Wed. - fri.: 10:30 - 12:30 and 14:00 - 18:00
sat & sun: 10:30 - 13:00
and by appointment

Francis Maere Fine Arts Gallery is very happy to start up this season with a new episode in the format “Artist in Residence”, giving the opportunity to contemporary artist to invade the gallery space and to dialogue
with the “old” masters of the collection.
This time we can clearly speak of a “rare” bird. Those birds who are really hard and difficult to spot, but when the time is right they show up in all their splendor and glory, a supreme
moment for every artlover. More over he shows up to settle among his much older fellow artists on a quiet and discrete location. You won’t find him in trendy or popular places among the noisy herd of sheep.

Bart Van Steenkiste was in his 20ies when he entered the classes “sculpture” at the KASK in
Ghent, In those years “conceptual art” knew its heydays, excluding almost every kind of figuration in art.
In 1980 he decided not to follow the mainstream and refused to play a role in what he called “the circus of contemporary art”.
He then started studying the ancient Greek and Roman classical masters and began modelling the clay instead of the idea. Isolated in his studio he continued working on a set of sculptures he started 25 years ago.
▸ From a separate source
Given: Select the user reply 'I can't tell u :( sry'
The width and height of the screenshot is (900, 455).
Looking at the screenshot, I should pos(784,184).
Another one was accomplished after 8 years of patience and endurance. Bart Van Steenkiste refused all propositions for showing his work and rarely opened his atelier to the public.
It was during one of those open-atelier occasions that I discovered his work and persuaded him to participate at the Contemporary Art Festival “Let’s Get Out” in the summer of 2021.

Bart Vansteenkiste was immediately trigged by the idea of creating a sort of conversation with the artists of the gallery as there are, Constant Permeke, Jean Brusselmans, Théo Van Rysselberghe, Gustave Vande Woestijne, Léon Spilliaert, Gustave De Smet, Ossip Zadkine and many others.
Also the idea of exhibiting in the rich 18th Century salons full of history, inspired him, more then the actually very trendy “white cube” galleries.
In a way it is the art historical background that attracted me in his work. It is based on a broad knowledge of the arthistory but adapted to our contemporary world, confronting and treating the contemporary mindset not without a soft touch of anarchy.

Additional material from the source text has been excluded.